I read this as we are not backing off our stance of alternative fuel requirements.

Would you agree this is a good policy?

If you answer yes then the logical path would take you to….

This will cause an increase in research into cellulostic alternatives as food based fuels are not the complete answer and cannot meet this goal, this target still needs to be met.

There will be food based fuels in this mix, too much has been invested in the production facilities, so there is nothing being said here that is not common knowledge or common sense.

Considering that we are talking about 12-14 years into the future then I would suggest that mandating a path of gasoline substitutes which keeps us firmly wedded to the internal combustion engine - an invention of over 100 years which has an energy efficiency ratio of less than 10% - might be short sighted.

Mark -

Great post. I like that irony that Bush doesn’t want the government to be a policing body. Maybe that’s why towns and cities are signing the Kyoto Protocol without his help. There wasn’t a problem being an International Policeman with Iraq and other American battles over the years.

8 months and counting…thankfully.

-Jason
http://www.screamtobegreen.com

Well, it’s nice to see that there is no rampant BDS here.

A little history lesson for anyone interested. Clinton signed on to Kyoto knowing full well it would never make it past the legislative branch, It didn’t, being unanimously voted down. Clinton made zero attempt to bring it back.

ClimateHeretic, you make good points about the states going free-for-all, but that’s not the half of it. As usual in our government, the liberal agenda hardly ever makes it through Congress. Even with a Democratic Congress. Almost always it ends up going through the courts. Green groups start suing the EPA to get co2 declared a pollutant, and it’s made it up to the Supreme Court. They turned around and told the EPA they have to make a decision. Think of the consequences of co2 being declared a pollutant! Good grief, anybody will be able to sue to block anything. My neighbor will be able to sue me for lighting my barbeque grill!

The same goes with the Endangered Species Act. Polar bears come to mind, but I’m sure it will be followed by Penguins, ice worms, or whatever.

The main thing Bush is trying to do, and rightly so, is to have legislation in place that answers these problems, and not leave it in the hands of faceless, unelected bureaucrats to decide.

First of all, let me tell DFM that bureaucrats may be unelected, but nearly all of us have faces. (I work as a bureaucrat and have for a number of years. Believe it or not, some of us have far more technical knowledge than elected officials.)

I am no fan of biofuel mandates - even if there was a good process for converting cellulose into alcohol efficiently there is still a problem in finding a source of cellulose that can keep up with human energy demands.

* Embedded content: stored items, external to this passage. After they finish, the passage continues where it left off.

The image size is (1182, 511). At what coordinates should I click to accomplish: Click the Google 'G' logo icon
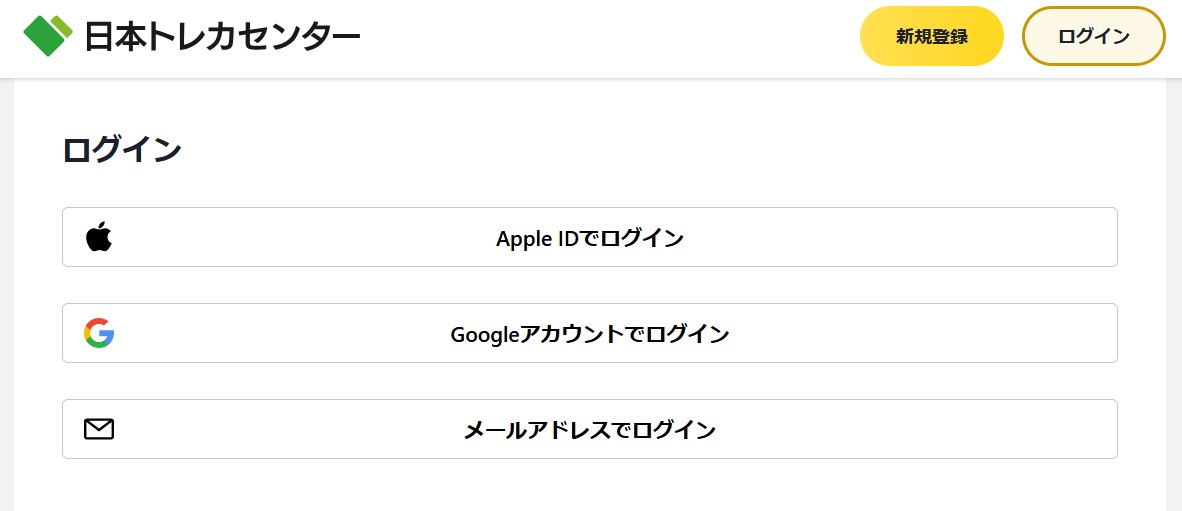click(99, 333)
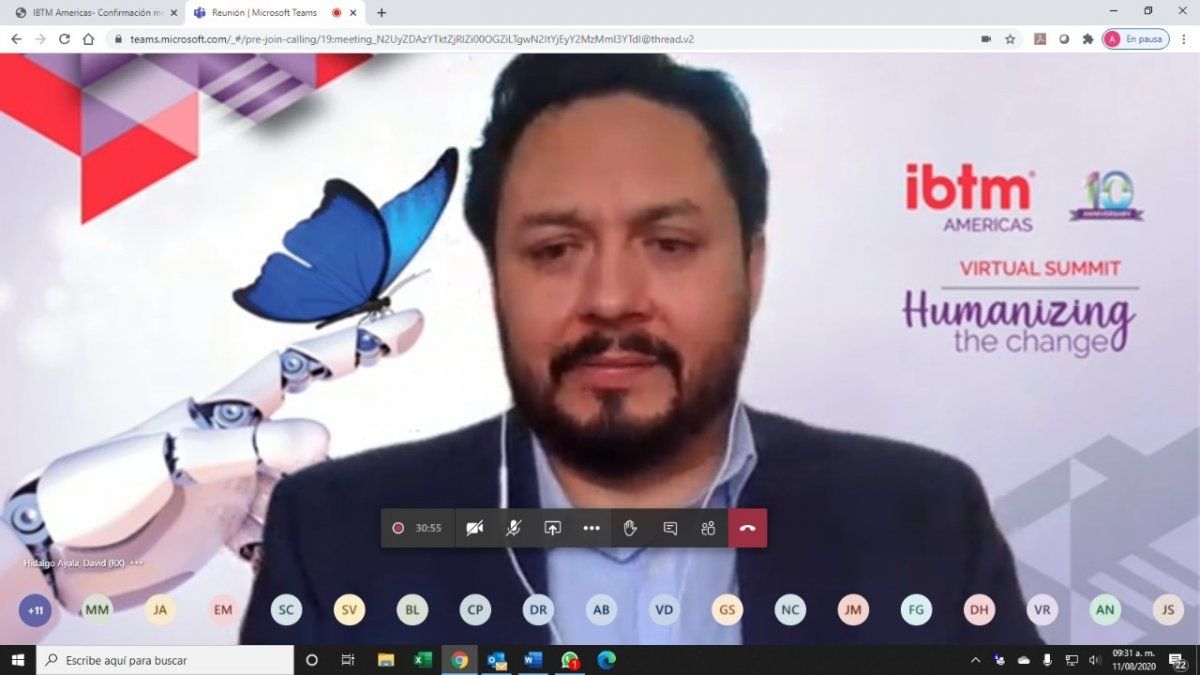
Task: Open the More actions menu in the call
Action: point(591,527)
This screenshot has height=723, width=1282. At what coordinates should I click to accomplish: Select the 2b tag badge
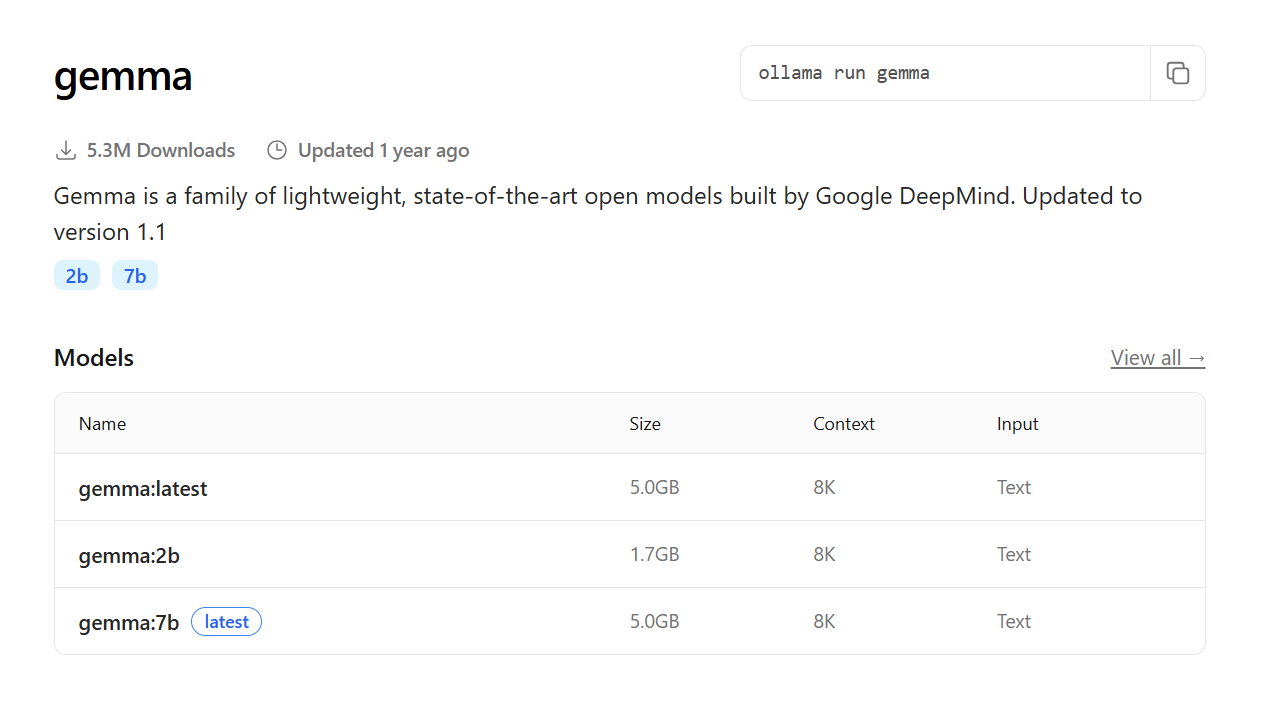pos(77,276)
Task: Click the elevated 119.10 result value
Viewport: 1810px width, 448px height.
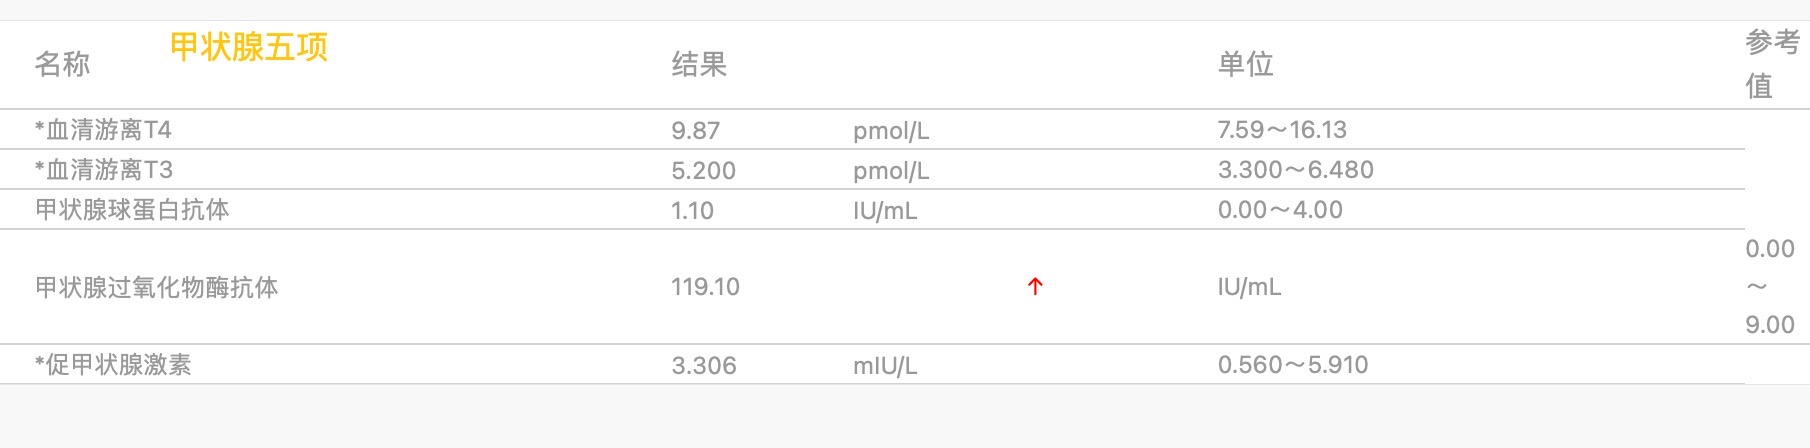Action: pos(705,288)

Way back before coal mining was enabled by steam powered water pumps, Great Britain burned a lot of cellulose as its primary energy supply. Even with a much smaller population than it has today, and with much lower total energy consumption per person, its forests in many parts of the country could not grow fast enough to keep up with the demand. Biofuels are NOT going to break us of an addiction to fossil fuels.

There is an aspect of Kyoto that rarely gets discussed while people point to the fact that India and China are not required to limit their CO2 production and that is the fact that the Russian and German negotiators were very successful during the treaty discussion in allocating and setting the levels in a way that left both of those growing economies with plenty of extra head room - so much so in the Russian case that they have credits to sell!

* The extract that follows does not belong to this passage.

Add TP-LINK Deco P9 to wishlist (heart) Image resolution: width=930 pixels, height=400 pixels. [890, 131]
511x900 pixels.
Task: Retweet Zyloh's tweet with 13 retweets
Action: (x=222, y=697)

Kyoto is a bad treaty all the way around in that it has not had the desired effect; even most of the signatories are going to miss their agreed targets and many are not even making progress.

When nuclear power is recognized as a tool in the fight by the official treaty negotiators, we will have achieved a treaty that has the potential for real reductions. Until that time, I read the treaty as more about economic competition than serious international effort to reduce emissions of gases that may be harming the entire planet.